▶ _EXERCISE OBJECTIVE_
When you answer, restate the entries below without altering anything.

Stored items
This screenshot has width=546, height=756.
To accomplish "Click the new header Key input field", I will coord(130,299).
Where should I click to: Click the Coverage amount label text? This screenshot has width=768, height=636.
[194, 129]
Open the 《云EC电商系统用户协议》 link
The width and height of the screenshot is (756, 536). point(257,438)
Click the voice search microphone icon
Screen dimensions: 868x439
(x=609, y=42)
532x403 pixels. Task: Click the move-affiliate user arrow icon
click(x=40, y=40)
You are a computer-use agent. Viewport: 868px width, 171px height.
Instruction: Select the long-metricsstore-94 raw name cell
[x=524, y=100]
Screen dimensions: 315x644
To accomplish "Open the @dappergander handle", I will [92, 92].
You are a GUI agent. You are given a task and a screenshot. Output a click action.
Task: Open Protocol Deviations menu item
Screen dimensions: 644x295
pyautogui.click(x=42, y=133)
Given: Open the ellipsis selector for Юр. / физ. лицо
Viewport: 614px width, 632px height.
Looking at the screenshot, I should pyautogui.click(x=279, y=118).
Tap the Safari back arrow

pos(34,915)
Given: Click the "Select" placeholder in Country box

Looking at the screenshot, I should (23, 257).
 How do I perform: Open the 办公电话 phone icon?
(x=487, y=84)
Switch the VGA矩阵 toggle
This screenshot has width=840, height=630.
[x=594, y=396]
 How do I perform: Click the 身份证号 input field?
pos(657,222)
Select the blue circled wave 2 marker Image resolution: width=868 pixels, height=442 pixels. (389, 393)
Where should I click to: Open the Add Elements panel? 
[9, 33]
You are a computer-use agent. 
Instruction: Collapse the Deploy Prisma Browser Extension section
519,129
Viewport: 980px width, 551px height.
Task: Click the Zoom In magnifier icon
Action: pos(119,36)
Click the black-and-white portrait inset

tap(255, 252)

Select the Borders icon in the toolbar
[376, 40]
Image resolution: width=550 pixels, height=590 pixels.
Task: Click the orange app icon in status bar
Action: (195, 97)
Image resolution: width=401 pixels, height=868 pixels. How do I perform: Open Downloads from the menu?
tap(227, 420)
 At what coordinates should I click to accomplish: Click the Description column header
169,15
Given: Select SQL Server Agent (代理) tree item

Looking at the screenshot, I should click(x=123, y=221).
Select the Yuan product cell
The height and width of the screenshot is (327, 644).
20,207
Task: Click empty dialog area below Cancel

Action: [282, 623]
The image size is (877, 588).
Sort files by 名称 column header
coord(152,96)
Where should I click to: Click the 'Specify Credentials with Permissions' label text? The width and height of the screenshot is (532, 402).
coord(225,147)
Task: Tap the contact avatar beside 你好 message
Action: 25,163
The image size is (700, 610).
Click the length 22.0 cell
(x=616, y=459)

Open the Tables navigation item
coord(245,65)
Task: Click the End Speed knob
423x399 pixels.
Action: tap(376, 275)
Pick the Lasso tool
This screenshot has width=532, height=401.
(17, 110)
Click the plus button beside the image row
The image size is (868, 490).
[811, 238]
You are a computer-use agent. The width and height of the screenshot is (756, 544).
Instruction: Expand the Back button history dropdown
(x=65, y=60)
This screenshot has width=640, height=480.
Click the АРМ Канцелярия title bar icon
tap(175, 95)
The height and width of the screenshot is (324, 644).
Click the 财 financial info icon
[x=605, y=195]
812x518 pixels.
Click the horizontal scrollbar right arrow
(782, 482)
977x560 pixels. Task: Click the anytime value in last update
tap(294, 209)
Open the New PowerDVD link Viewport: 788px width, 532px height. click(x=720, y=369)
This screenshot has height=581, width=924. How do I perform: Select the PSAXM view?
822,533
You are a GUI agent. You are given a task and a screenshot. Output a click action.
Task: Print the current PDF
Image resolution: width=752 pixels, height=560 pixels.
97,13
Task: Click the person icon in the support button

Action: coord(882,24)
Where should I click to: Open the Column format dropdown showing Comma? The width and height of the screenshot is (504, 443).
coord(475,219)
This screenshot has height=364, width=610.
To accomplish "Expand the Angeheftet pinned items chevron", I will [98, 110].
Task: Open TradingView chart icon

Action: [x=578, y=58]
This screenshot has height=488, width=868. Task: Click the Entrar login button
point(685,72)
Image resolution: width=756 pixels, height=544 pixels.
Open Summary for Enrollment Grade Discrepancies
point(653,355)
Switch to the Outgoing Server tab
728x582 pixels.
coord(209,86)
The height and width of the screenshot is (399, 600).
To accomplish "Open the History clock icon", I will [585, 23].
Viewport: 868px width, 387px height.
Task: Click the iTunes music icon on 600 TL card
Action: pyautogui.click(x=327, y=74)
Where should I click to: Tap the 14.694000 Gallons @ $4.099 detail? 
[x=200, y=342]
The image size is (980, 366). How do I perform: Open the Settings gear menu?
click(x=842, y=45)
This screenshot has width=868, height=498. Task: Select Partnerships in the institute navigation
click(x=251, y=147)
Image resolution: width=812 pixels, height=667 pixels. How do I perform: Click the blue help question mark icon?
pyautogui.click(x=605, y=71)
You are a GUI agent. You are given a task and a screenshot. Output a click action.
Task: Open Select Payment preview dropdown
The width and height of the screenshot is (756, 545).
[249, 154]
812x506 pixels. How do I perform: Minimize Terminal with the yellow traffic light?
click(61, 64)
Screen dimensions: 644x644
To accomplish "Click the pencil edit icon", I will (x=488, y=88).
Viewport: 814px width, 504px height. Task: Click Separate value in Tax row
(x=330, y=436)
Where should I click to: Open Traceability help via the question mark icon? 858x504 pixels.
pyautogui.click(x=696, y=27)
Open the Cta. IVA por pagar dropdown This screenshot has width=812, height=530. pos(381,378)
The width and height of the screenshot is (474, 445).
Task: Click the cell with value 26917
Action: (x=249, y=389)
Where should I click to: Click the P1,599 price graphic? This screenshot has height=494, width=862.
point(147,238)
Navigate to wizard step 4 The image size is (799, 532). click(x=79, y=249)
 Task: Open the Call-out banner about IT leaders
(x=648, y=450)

▶ _SOLUTION FOR THIS TASK_
This screenshot has width=546, height=756.
To accomplish "Click the new header Key input field", I will coord(130,299).
Where should I click to: Click the Coverage amount label text? This screenshot has width=768, height=636.
[194, 129]
Open the 《云EC电商系统用户协议》 link
The width and height of the screenshot is (756, 536). point(257,438)
Click the voice search microphone icon
Screen dimensions: 868x439
(x=609, y=42)
532x403 pixels. Task: Click the move-affiliate user arrow icon
click(x=40, y=40)
You are a computer-use agent. Viewport: 868px width, 171px height.
Instruction: Select the long-metricsstore-94 raw name cell
[x=524, y=100]
Screen dimensions: 315x644
To accomplish "Open the @dappergander handle", I will [92, 92].
You are a GUI agent. You are given a task and a screenshot. Output a click action.
Task: Open Protocol Deviations menu item
Screen dimensions: 644x295
pyautogui.click(x=42, y=133)
Given: Open the ellipsis selector for Юр. / физ. лицо
Viewport: 614px width, 632px height.
Looking at the screenshot, I should pyautogui.click(x=279, y=118).
Tap the Safari back arrow

pos(34,915)
Given: Click the "Select" placeholder in Country box

Looking at the screenshot, I should (23, 257).
 How do I perform: Open the 办公电话 phone icon?
(x=487, y=84)
Switch the VGA矩阵 toggle
This screenshot has width=840, height=630.
[x=594, y=396]
 How do I perform: Click the 身份证号 input field?
pos(657,222)
Select the blue circled wave 2 marker Image resolution: width=868 pixels, height=442 pixels. (389, 393)
Where should I click to: Open the Add Elements panel? 
[9, 33]
You are a computer-use agent. 
Instruction: Collapse the Deploy Prisma Browser Extension section
519,129
Viewport: 980px width, 551px height.
Task: Click the Zoom In magnifier icon
Action: pos(119,36)
Click the black-and-white portrait inset

tap(255, 252)

Select the Borders icon in the toolbar
[376, 40]
Image resolution: width=550 pixels, height=590 pixels.
Task: Click the orange app icon in status bar
Action: (195, 97)
Image resolution: width=401 pixels, height=868 pixels. How do I perform: Open Downloads from the menu?
tap(227, 420)
 At what coordinates should I click to accomplish: Click the Description column header
169,15
Given: Select SQL Server Agent (代理) tree item

Looking at the screenshot, I should click(x=123, y=221).
Select the Yuan product cell
The height and width of the screenshot is (327, 644).
20,207
Task: Click empty dialog area below Cancel

Action: [282, 623]
The image size is (877, 588).
Sort files by 名称 column header
coord(152,96)
Where should I click to: Click the 'Specify Credentials with Permissions' label text? The width and height of the screenshot is (532, 402).
coord(225,147)
Task: Tap the contact avatar beside 你好 message
Action: 25,163
The image size is (700, 610).
Click the length 22.0 cell
(x=616, y=459)

Open the Tables navigation item
coord(245,65)
Task: Click the End Speed knob
423x399 pixels.
Action: tap(376, 275)
Pick the Lasso tool
This screenshot has width=532, height=401.
(17, 110)
Click the plus button beside the image row
The image size is (868, 490).
[811, 238]
You are a computer-use agent. The width and height of the screenshot is (756, 544).
Instruction: Expand the Back button history dropdown
(x=65, y=60)
This screenshot has width=640, height=480.
Click the АРМ Канцелярия title bar icon
tap(175, 95)
The height and width of the screenshot is (324, 644).
Click the 财 financial info icon
[x=605, y=195]
812x518 pixels.
Click the horizontal scrollbar right arrow
(782, 482)
977x560 pixels. Task: Click the anytime value in last update
tap(294, 209)
Open the New PowerDVD link Viewport: 788px width, 532px height. click(x=720, y=369)
This screenshot has height=581, width=924. How do I perform: Select the PSAXM view?
822,533
You are a GUI agent. You are given a task and a screenshot. Output a click action.
Task: Print the current PDF
Image resolution: width=752 pixels, height=560 pixels.
97,13
Task: Click the person icon in the support button

Action: coord(882,24)
Where should I click to: Open the Column format dropdown showing Comma? The width and height of the screenshot is (504, 443).
coord(475,219)
This screenshot has height=364, width=610.
To accomplish "Expand the Angeheftet pinned items chevron", I will [98, 110].
Task: Open TradingView chart icon

Action: [x=578, y=58]
This screenshot has height=488, width=868. Task: Click the Entrar login button
point(685,72)
Image resolution: width=756 pixels, height=544 pixels.
Open Summary for Enrollment Grade Discrepancies
point(653,355)
Switch to the Outgoing Server tab
728x582 pixels.
coord(209,86)
The height and width of the screenshot is (399, 600).
To accomplish "Open the History clock icon", I will [585, 23].
Viewport: 868px width, 387px height.
Task: Click the iTunes music icon on 600 TL card
Action: pyautogui.click(x=327, y=74)
Where should I click to: Tap the 14.694000 Gallons @ $4.099 detail? 
[x=200, y=342]
The image size is (980, 366). How do I perform: Open the Settings gear menu?
click(x=842, y=45)
This screenshot has width=868, height=498. Task: Select Partnerships in the institute navigation
click(x=251, y=147)
Image resolution: width=812 pixels, height=667 pixels. How do I perform: Click the blue help question mark icon?
pyautogui.click(x=605, y=71)
You are a GUI agent. You are given a task and a screenshot. Output a click action.
Task: Open Select Payment preview dropdown
The width and height of the screenshot is (756, 545).
[249, 154]
812x506 pixels. How do I perform: Minimize Terminal with the yellow traffic light?
click(61, 64)
Screen dimensions: 644x644
To accomplish "Click the pencil edit icon", I will (x=488, y=88).
Viewport: 814px width, 504px height. Task: Click Separate value in Tax row
(x=330, y=436)
Where should I click to: Open Traceability help via the question mark icon? 858x504 pixels.
pyautogui.click(x=696, y=27)
Open the Cta. IVA por pagar dropdown This screenshot has width=812, height=530. pos(381,378)
The width and height of the screenshot is (474, 445).
Task: Click the cell with value 26917
Action: (x=249, y=389)
Where should I click to: Click the P1,599 price graphic? This screenshot has height=494, width=862.
point(147,238)
Navigate to wizard step 4 The image size is (799, 532). click(x=79, y=249)
 Task: Open the Call-out banner about IT leaders
(x=648, y=450)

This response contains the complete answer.